The first film featured in FIN’s “Extreme” series comes from Italian-Canadian filmmaker, Panos Cosmatos. With only two feature-length films to his name, Cosmatos has already established himself as one of the most style-conscious directors working in genre cinema today. His 2010 film, Beyond the Black Rainbow – although bit too style over substance for my taste – was the kind of distinctive, singular debut that makes one excited to see what the director does next. Fortunately, Mandy, the follow-up to that question, was well worth the eight-year wait.
Beneath the phantasmagoric aesthetic of Mandy lies a pretty simple revenge plot: Nicholas Cage – who already earned this year’s strangest performance with Brian Taylor’s film, Mom and Dad – is Red Miller. His partner, Mandy, played by Andrea Riseborough, is abducted by a cult fuelled on otherworldly LSD, the potency of which makes Jeff Lieberman’s Blue Sunshine (1977) look like a film about children’s tylenol by comparison. However, where things really take off is when the musician-turned-cult leader, Jeremiah, played by Linus Roache, beckons a gang of interdimensional bikers – imagine a cross between the sadomasochistic Cenobite creatures from Clive Barker’s Hellraiser (1987) and The Plague from Jason Eisener’s Hobo With a Shotgun (2010) – to do his bidding. They succeed in delivering Mandy to the cult, and thus begins Red’s apocalyptic journey for revenge.
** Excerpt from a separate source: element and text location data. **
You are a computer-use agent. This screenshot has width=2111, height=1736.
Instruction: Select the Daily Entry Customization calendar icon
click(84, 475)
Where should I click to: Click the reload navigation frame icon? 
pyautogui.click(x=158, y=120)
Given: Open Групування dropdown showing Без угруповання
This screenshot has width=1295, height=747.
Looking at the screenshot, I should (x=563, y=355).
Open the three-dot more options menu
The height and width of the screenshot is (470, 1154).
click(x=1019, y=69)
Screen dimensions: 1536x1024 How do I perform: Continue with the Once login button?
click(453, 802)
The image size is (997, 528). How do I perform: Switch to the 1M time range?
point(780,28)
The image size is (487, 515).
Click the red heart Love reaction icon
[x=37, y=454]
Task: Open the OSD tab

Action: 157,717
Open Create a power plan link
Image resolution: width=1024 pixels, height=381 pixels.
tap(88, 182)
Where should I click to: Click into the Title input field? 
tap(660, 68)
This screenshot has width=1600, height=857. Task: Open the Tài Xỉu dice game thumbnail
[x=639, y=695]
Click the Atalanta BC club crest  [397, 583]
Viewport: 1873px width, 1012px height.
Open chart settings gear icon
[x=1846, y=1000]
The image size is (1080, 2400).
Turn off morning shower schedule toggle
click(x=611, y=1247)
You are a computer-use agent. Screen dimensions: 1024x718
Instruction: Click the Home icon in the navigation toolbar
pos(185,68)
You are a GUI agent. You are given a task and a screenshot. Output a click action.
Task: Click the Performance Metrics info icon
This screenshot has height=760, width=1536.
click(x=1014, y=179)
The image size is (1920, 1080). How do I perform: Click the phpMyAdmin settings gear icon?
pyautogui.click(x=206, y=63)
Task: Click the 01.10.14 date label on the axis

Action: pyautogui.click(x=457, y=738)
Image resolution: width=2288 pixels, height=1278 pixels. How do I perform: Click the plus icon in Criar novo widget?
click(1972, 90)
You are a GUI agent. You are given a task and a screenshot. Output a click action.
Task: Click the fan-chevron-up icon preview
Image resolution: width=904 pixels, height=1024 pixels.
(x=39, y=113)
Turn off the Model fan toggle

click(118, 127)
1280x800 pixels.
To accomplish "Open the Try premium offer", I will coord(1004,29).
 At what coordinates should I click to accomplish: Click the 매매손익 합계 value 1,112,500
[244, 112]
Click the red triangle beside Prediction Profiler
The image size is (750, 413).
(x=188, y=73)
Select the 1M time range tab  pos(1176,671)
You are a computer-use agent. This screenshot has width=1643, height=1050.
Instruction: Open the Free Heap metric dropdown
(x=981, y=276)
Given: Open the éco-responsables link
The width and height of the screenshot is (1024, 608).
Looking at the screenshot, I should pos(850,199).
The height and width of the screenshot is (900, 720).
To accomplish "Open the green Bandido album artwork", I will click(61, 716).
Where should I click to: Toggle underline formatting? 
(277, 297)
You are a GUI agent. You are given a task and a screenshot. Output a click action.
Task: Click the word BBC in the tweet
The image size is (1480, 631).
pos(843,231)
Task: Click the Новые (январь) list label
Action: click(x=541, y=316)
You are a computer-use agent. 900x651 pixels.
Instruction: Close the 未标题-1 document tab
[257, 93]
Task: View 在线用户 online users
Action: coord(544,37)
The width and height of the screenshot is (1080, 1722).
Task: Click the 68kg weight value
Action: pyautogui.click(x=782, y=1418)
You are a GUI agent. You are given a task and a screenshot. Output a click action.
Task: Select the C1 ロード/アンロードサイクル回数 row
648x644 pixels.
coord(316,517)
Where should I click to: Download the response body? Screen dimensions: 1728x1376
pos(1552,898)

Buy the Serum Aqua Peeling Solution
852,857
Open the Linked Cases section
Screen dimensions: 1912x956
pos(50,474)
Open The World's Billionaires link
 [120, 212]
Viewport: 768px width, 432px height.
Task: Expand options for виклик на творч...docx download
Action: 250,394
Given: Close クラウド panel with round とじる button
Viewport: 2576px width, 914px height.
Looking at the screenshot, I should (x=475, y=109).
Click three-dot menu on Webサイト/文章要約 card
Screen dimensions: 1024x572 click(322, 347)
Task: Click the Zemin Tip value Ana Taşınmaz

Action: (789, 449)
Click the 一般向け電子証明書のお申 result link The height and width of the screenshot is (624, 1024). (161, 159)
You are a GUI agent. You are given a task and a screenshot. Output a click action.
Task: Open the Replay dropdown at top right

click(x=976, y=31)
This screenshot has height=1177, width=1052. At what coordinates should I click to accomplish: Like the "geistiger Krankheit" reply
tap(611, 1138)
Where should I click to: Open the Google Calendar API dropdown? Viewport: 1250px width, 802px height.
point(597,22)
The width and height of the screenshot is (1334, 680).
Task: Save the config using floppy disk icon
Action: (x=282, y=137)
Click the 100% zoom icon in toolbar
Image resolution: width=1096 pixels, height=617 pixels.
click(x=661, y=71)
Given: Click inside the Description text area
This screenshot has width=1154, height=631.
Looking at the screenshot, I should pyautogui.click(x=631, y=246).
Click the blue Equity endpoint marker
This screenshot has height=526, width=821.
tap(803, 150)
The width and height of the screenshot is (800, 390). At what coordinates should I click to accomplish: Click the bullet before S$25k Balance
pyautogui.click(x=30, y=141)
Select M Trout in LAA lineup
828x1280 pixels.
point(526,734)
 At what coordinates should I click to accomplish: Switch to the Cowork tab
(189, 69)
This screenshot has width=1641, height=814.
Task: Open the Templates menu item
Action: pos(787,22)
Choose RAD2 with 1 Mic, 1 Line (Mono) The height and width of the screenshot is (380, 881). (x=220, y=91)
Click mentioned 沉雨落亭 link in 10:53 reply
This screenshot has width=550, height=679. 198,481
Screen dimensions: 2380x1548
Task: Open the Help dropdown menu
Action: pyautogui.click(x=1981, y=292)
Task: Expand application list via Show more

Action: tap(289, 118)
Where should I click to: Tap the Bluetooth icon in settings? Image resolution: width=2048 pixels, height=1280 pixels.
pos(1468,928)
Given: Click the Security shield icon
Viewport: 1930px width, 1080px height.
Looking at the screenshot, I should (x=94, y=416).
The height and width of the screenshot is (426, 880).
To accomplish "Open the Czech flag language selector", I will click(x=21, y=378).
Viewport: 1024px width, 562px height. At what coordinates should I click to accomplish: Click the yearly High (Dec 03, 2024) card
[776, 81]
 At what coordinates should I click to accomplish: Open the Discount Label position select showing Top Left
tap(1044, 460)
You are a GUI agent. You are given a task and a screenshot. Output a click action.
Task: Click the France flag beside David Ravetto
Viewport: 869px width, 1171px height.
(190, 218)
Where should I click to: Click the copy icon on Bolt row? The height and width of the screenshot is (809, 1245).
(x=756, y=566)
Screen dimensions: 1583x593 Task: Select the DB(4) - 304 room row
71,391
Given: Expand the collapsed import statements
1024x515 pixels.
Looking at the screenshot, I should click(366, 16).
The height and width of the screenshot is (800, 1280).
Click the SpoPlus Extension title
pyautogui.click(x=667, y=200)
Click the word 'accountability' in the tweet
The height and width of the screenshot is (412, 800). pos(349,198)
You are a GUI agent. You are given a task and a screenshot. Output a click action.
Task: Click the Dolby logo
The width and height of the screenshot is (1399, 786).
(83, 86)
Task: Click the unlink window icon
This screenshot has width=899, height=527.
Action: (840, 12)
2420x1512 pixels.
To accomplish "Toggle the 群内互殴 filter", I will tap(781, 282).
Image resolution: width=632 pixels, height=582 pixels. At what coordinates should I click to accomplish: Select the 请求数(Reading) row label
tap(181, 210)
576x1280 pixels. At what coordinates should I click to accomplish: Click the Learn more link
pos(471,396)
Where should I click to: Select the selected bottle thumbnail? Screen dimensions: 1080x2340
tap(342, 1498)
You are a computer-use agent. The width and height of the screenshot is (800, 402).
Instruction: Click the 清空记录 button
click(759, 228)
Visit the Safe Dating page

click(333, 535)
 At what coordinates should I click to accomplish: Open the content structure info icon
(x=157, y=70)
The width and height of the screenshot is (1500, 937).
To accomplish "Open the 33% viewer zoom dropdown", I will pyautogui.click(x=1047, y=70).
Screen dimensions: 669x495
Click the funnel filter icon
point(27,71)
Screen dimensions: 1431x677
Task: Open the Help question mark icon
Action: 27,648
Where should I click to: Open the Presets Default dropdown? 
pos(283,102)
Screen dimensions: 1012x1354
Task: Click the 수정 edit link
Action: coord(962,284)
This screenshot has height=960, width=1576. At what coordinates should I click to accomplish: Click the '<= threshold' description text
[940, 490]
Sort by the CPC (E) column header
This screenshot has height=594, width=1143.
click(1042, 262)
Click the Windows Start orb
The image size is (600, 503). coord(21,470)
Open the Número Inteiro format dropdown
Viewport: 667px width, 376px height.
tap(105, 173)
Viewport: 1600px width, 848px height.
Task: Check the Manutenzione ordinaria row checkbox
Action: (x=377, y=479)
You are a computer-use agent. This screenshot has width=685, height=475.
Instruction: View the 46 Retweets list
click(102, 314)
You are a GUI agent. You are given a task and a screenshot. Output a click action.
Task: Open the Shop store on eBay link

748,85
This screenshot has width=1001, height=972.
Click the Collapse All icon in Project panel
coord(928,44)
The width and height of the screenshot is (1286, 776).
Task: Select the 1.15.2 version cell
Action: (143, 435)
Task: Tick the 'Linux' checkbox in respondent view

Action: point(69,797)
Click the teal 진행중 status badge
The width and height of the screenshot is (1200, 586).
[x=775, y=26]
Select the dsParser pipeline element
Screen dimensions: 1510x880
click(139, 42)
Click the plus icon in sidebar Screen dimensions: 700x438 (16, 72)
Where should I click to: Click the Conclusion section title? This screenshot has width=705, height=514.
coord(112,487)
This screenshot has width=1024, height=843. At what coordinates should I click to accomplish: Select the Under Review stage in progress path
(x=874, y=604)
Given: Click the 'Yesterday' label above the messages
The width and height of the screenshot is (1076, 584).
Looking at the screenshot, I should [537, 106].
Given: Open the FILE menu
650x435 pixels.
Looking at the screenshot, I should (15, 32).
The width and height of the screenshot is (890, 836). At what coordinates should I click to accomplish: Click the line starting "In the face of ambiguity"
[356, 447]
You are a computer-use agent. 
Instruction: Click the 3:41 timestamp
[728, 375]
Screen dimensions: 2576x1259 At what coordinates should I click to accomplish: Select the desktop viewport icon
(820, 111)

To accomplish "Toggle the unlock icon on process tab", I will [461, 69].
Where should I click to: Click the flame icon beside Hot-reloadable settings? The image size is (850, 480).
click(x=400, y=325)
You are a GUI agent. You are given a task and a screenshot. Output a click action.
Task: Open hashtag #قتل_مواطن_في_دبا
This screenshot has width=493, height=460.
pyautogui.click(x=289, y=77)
Although Mandy is, overall, a less polished film than Beyond the Black Rainbow, this actually works in its favour. Cosmatos’ sophomore feature has a rougher, more urgent feel than its predecessor; the film itself has a grainy, textured look and its plot is much more propulsive. Perhaps its strongest point, though, is that it is willing to let the emotion exhibited by Cage and Riseborough ground the heightened aesthetic of the film, giving audiences an access point into its world – something I felt was missing from Cosmatos’ earlier film. Although Cage delivers the gaudy performance one has come to expect from him, it is Riseborough who steals the screen whenever she is in frame. Her enigmatic features lend a kind of crypsis to her character, allowing her to blend in to the frame as alluringly in the lush, crepuscular scenery found in the film’s early portion as she does under the red and purple lighting of its nightmarish later sequences.
Where Cosmatos shines is in his ability to embellish the traits and strengths of his actors by bringing them together with his own cinematic tastes and talents, which are on display in virtually every aspect of the film. Most notably, Mandy is imbued with ’80s pastiche, including an ominous synth score, an incredibly vivid colour palette, and at least one particularly effective freeze-frame. In the hands of a lesser director, all of this might come off as a bit contrived, but Cosmatos is able to make it his own; he handles the aesthetic elements with enough personality that it feels in service to the film, rather than nostalgia.
There is a short list of films I consider to be stamped with the label “future cult-classic”: Ti West’s The House of the Devil (2009), Ben Wheatley’s Kill List (2011), Jonathan Glazer’s Under the Skin (2013), and Ozgood Perkin’s The Blackcoat’s Daughter (2015), to name a few. Mandy undoubtedly tops this list, and the programmers at FIN have provided a great justice in kicking off the Extreme series with this particular film; Mandy practically begs to be seen on the biggest screen, with the loudest sound, at midnight. Viewers should adhere to its plea.